Water helpt zichzelf splitsen
Bastienne Wentzel

4 maart 2016, C2W

Tijdens de fotosynthese splitsen enzymen water in waterstof en zuurstof. Om dit te kunnen vertalen naar industriële waterstofproductie moeten onderzoekers eerst beter begrijpen hoe de natuur dit doet.

Veel katalytische processen zijn nog onbegrepen. "Het is niet eenvoudig om een katalysator in situ op moleculair niveau te onderzoeken", zegt Joost Bakker, fysicus bij het FELIX Laboratory van de Radboud Universiteit in Nijmegen. "Voor veel processen is dan ook geen nauwkeurig mechanisme bekend." Daar wil Bakker met fundamenteel onderzoek verandering in brengen om het ontwerp van katalysatoren te verbeteren.
Een voorbeeld is het maken van waterstof uit water. Het enzym oxygen evolving complex (OEC), onderdeel van het fotosysteem, is daar goed in. Katalyseonderzoekers willen dit proces graag begrijpen om het te kunnen vertalen naar industriële waterstofproductie. De kern van het OEC is een mangaancomplex met de formule CaMn4O5. Dat bindt water dat vervolgens splitst in waterstof en zuurstof.

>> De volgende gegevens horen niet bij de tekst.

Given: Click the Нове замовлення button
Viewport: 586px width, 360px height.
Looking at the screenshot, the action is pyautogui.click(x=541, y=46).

Hoe dat gebeurt is onbekend.
Bakker besloot samen met collega's van de Duitse universiteit van Ulm het mangaancomplex te onderzoeken met massaspectrometrie en geavanceerde infraroodspectroscopie met behulp van de vrije elektronenlaser FELIX. Daarmee is het mogelijk om heel lage concentraties van stoffen over een groot golflengtegebied te bestuderen. "De belangrijkste vraag was: waar binden de watermoleculen aan het complex en hoe?" De resultaten publiceerden ze onlangs in Angewandte Chemie.

Vier is bijzonder
De onderzoekers maakten een Mn4O4-cluster dat lijkt op het OEC. Dat mengden ze (in de gasfase) met waterdamp waarbij Mn4O4-complexen ontstonden met een tot en met zeven watermoleculen eraan. Uit de IR-spectra van de individuele complexen kon Bakker bepalen hoe het mangaancomplex water bindt. "Wanneer er slechts een, twee of drie watermoleculen aan het mangaancomplex binden weten we zeker dat die allemaal gedissocieerd zijn in een hydroxylgroep en een waterstofatoom. Bij complexen met vijf, zes of zeven watermoleculen bindt er naast gedissocieerd water ook water dat intact is, dus nog in de vorm H2O."
Maar vier watermoleculen, dat is een apart geval. De onderzoekers zien dan zowel bewijs van intacte gebonden als gedissocieerde watermoleculen. "Uit berekeningen van mogelijke structuren van Mn4O4 met vier watermoleculen konden we vervolgens afleiden dat ook in dit geval de watermoleculen gedissocieerd zijn. Dat is logisch want het gedissocieerde water moet een waterstofatoom kwijt, en dat gebeurt aan de zuurstofbrug in het complex. Daar zijn er vier van."
Uit Bakkers onderzoek blijkt ook dat een toenemend aantal geadsorbeerde watermoleculen de platte, ringvormige structuur van Mn4O4 geleidelijk aan doet veranderen in een kubusachtige structuur die lijkt op die van CaMn4O5. De structuur van Mn4O4 met zes omringende watermoleculen lijkt daarbij het meest op het OEC.
In deze vorm is het complex actief in het dissociëren van water. Watermoleculen kunnen er dus voor zorgen dat het complex actief wordt. "De proteïneliganden die het complex omringen in het enzym zijn daarvoor misschien dus niet eens persé nodig," legt Bakker uit. Dat is belangrijk voor katalyseonderzoekers, want die hoeven zich bij het zoeken naar een geschikte katalysator voor het splitsen van water dan niet te verdiepen in complexe liganden.
Bakker benadrukt dat het onderzochte complex nog geen katalysator is en het onderzoek heel fundamenteel. "Ik zou graag het werkelijke OEC bestuderen. Daarvoor wil ik samenwerken met chemici die CaMn4O5, het hart van het complex, synthetiseren. Daarna moet ik onze apparatuur aanpassen om deze stof te meten. Daarnaast wil ik graag weten hoe vervolgens waterstof vormt uit het gedissocieerde watermolecuul."

Dit artikel is gepubliceerd in C2W nr. 4, 4 maart 2016.